**Цель задания**
Перепишите, пожалуйста, все записи ниже, заменив «Viewport» на «Window size». Всё остальное оставьте без изменений.

────────────────────

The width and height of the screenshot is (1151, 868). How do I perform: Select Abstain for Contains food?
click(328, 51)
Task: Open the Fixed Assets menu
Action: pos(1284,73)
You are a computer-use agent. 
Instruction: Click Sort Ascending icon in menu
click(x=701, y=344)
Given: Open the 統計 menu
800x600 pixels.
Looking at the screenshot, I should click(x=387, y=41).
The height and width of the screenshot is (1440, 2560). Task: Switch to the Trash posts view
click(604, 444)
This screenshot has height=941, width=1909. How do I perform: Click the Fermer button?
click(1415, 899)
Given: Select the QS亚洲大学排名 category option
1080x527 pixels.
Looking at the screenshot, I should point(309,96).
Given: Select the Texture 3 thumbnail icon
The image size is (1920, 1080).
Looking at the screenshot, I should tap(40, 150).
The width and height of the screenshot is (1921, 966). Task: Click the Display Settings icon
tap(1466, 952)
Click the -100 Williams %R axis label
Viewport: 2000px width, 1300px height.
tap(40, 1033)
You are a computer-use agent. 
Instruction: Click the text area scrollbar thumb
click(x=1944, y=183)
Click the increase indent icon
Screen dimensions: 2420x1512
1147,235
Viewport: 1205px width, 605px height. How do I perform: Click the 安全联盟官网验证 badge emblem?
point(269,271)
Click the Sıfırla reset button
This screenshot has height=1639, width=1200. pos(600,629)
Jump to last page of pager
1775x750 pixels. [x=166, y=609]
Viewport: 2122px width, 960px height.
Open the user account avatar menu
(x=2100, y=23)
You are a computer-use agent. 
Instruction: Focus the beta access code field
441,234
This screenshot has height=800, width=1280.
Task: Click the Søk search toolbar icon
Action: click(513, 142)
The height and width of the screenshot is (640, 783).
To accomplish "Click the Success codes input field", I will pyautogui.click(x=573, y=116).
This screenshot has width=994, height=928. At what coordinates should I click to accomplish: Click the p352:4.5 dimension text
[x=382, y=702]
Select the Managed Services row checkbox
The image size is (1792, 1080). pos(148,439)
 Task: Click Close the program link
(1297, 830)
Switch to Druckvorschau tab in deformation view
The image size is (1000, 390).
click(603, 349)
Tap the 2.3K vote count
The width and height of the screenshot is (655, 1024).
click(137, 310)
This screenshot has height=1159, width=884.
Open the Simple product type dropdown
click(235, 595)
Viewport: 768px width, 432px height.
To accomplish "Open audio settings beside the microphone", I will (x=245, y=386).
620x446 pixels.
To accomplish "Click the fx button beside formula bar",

────────────────────

**Письменный ответ**
The width and height of the screenshot is (1151, 868). How do I perform: Select Abstain for Contains food?
click(328, 51)
Task: Open the Fixed Assets menu
Action: pos(1284,73)
You are a computer-use agent. 
Instruction: Click Sort Ascending icon in menu
click(x=701, y=344)
Given: Open the 統計 menu
800x600 pixels.
Looking at the screenshot, I should click(x=387, y=41).
The height and width of the screenshot is (1440, 2560). Task: Switch to the Trash posts view
click(604, 444)
This screenshot has height=941, width=1909. How do I perform: Click the Fermer button?
click(1415, 899)
Given: Select the QS亚洲大学排名 category option
1080x527 pixels.
Looking at the screenshot, I should point(309,96).
Given: Select the Texture 3 thumbnail icon
The image size is (1920, 1080).
Looking at the screenshot, I should tap(40, 150).
The width and height of the screenshot is (1921, 966). Task: Click the Display Settings icon
tap(1466, 952)
Click the -100 Williams %R axis label
Window size: 2000px width, 1300px height.
tap(40, 1033)
You are a computer-use agent. 
Instruction: Click the text area scrollbar thumb
click(x=1944, y=183)
Click the increase indent icon
Screen dimensions: 2420x1512
1147,235
Window size: 1205px width, 605px height. How do I perform: Click the 安全联盟官网验证 badge emblem?
point(269,271)
Click the Sıfırla reset button
This screenshot has height=1639, width=1200. pos(600,629)
Jump to last page of pager
1775x750 pixels. [x=166, y=609]
Window size: 2122px width, 960px height.
Open the user account avatar menu
(x=2100, y=23)
You are a computer-use agent. 
Instruction: Focus the beta access code field
441,234
This screenshot has height=800, width=1280.
Task: Click the Søk search toolbar icon
Action: click(513, 142)
The height and width of the screenshot is (640, 783).
To accomplish "Click the Success codes input field", I will pyautogui.click(x=573, y=116).
This screenshot has width=994, height=928. At what coordinates should I click to accomplish: Click the p352:4.5 dimension text
[x=382, y=702]
Select the Managed Services row checkbox
The image size is (1792, 1080). pos(148,439)
 Task: Click Close the program link
(1297, 830)
Switch to Druckvorschau tab in deformation view
The image size is (1000, 390).
click(603, 349)
Tap the 2.3K vote count
The width and height of the screenshot is (655, 1024).
click(137, 310)
This screenshot has height=1159, width=884.
Open the Simple product type dropdown
click(235, 595)
Window size: 768px width, 432px height.
To accomplish "Open audio settings beside the microphone", I will (x=245, y=386).
620x446 pixels.
To accomplish "Click the fx button beside formula bar",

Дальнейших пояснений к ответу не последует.